-------- Document passage

Justice Haddon-Cave invokes Islamic theology in condemnation of Ahmed Hassan, who carried out September tube bombing.
A British judge has invoked Islamic theology in the sentencing of a teenager convicted of carrying out an attack on a tube train in central London.
Ahmed Hassan was sentenced to a minimum of 34 years in prison on Friday for the attack at Parsons Green station in September last year.
The explosive device he made failed to detonate completely and killed no one but left at least 30 people injured.
At the trial, Justice Charles Haddon-Cave said the 18-year-old sympathiser of the Islamic State of Iraq and the Levant (ISIL, also known as ISIS) group had committed ‘hiraba’ (terrorism) and caused ‘corruption in the land’.
Met: Parsons Green explosion a ‘terrorist incident’
Both terms are used in Islamic law to describe acts of rebellion and are often used by theologians in the modern context to refer to “terrorism”.
“You will have plenty of time to study the Quran in prison in the years to come,” Justice Haddon-Cave said in his closing remarks at Hassan’s trial.
He added: “The Quran and Islam forbid anything extreme, including extremism in religion. Islam forbids breaking the ‘law of the land’ where one is living or is a guest. Islam forbids terrorism.
“The Quran and the Sunna provide that the crime of perpetrating terror to ’cause corruption in the land’ is one of the most severe crimes in Islam … so it is in the law of the United Kingdom.”
Hassan arrived in the UK as a 16-year-old refugee from Iraq just three years earlier.
At the time, he claimed to have been an orphan who had been kidnapped by ISIL.

----------------
-------- Source material

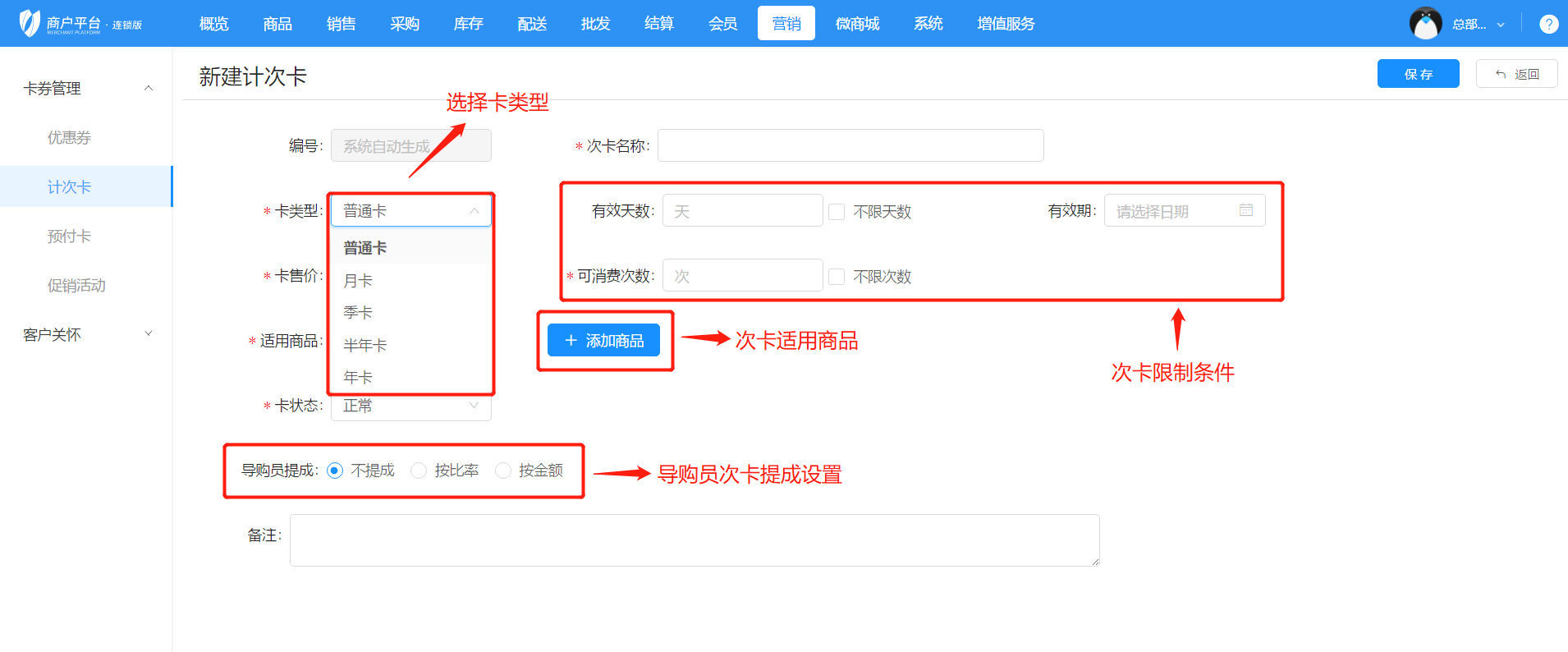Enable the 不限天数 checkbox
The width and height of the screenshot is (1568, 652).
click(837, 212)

----------------
-------- Source material

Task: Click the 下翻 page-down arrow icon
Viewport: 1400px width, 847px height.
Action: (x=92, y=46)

----------------

### Prompt
From the article on the Parsons Green bombing sentence, copy out the passage starting with "Justice Haddon-Cave invokes" and going on through "in the land’.".

### Task solution
Justice Haddon-Cave invokes Islamic theology in condemnation of Ahmed Hassan, who carried out September tube bombing.
A British judge has invoked Islamic theology in the sentencing of a teenager convicted of carrying out an attack on a tube train in central London.
Ahmed Hassan was sentenced to a minimum of 34 years in prison on Friday for the attack at Parsons Green station in September last year.
The explosive device he made failed to detonate completely and killed no one but left at least 30 people injured.
At the trial, Justice Charles Haddon-Cave said the 18-year-old sympathiser of the Islamic State of Iraq and the Levant (ISIL, also known as ISIS) group had committed ‘hiraba’ (terrorism) and caused ‘corruption in the land’.